Users may be willing to pay a premium for legality, but perhaps not as many of them as Ottawa hoped. After surveying the experience of Washington and Colorado, two states that have tried legalization, one American think tank recommended going slow on weed taxes, and phasing them in gradually to help the market’s legal players find their footing.

After all, Canadian cannabis retailers hardly offer convenience as a selling point. The retail rollout has been slow; in many provinces, it’s still difficult to find legal pot. On legalization day, there was just one licensed store in all of British Columbia. In Ontario, there will be no bricks-and-mortar retail outlets until April 1, when the province’s first 25 licensed private-sector pot stores will open.

And so, a short-sighted hunger for government revenue and a misguided effort to coddle consumers has put the legal cannabis market in the strange position of being low on product and customers alike.
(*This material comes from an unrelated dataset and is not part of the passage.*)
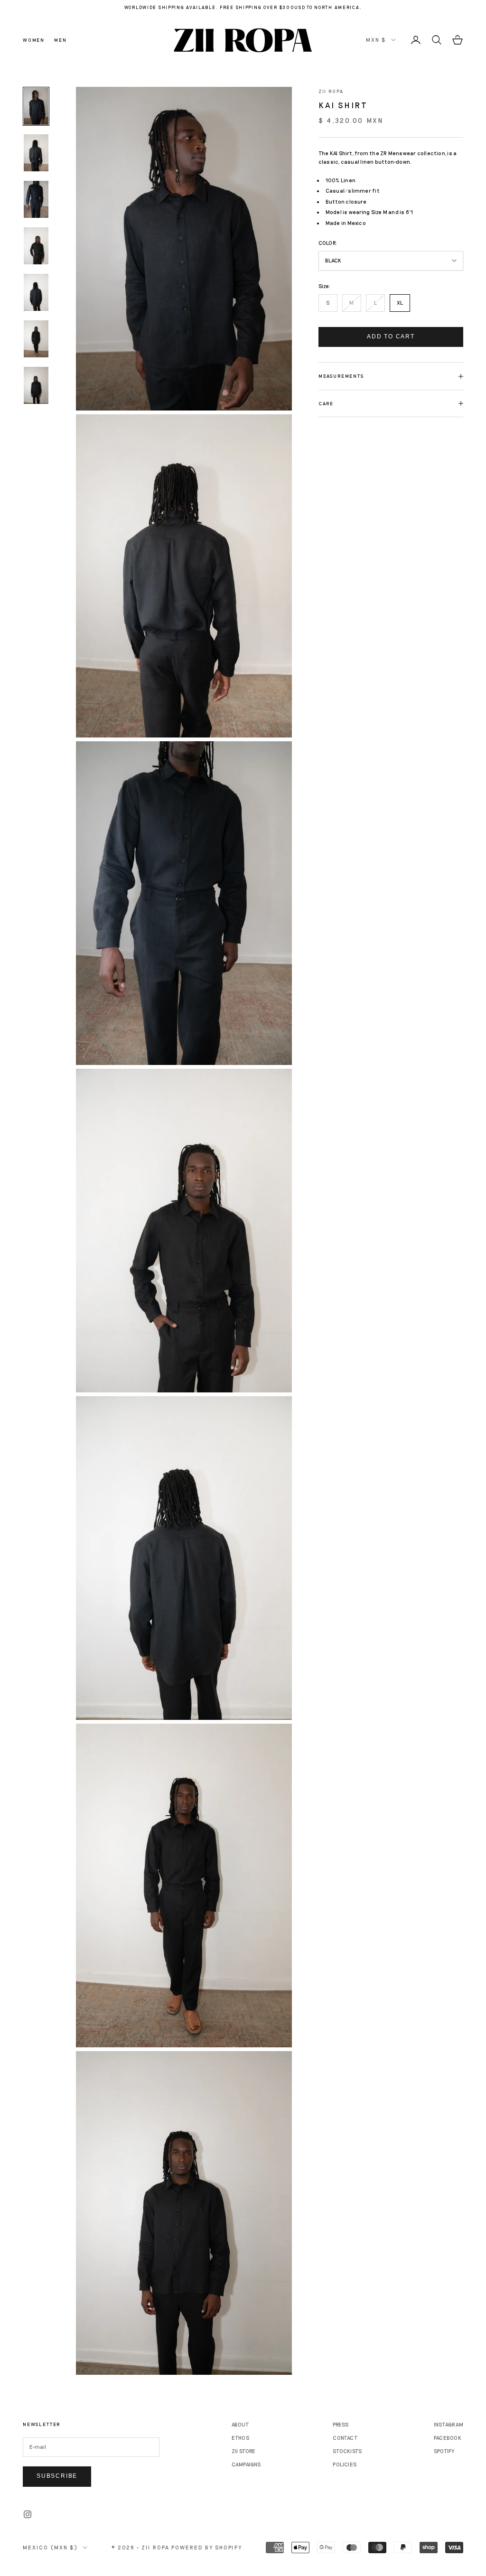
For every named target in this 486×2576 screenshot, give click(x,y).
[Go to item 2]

Again, it’s still early in the game. Canada is the first large country to attempt national legalization. (Tiny Uruguay beat us to it.) In an experiment of this size, growing pains are to be expected. The missteps so far have been more or less well intended, as cannabis is not harmless and governments are right to worry about its health effects.
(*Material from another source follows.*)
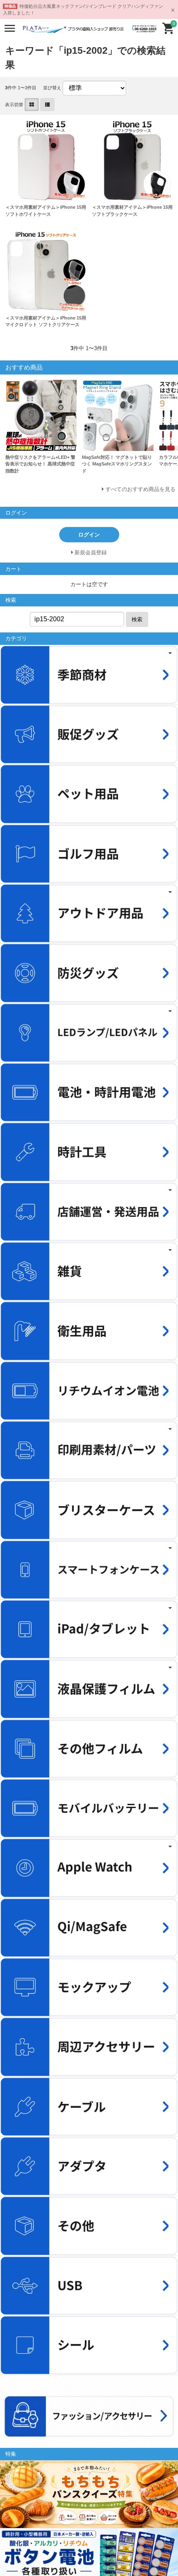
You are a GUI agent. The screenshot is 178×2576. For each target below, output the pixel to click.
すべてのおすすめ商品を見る (141, 489)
But with legal pot, there is such a thing as an excess of caution. The delay in setting up a legal market has real costs for society. Remember, there is a parallel black market in cannabis that is robust and efficient, where the dealers do not care about your health and sometimes carry guns. And, unlike their legal counterparts, Canada’s black-market dealers have plenty of supply and – for now, at any rate – plenty of demand.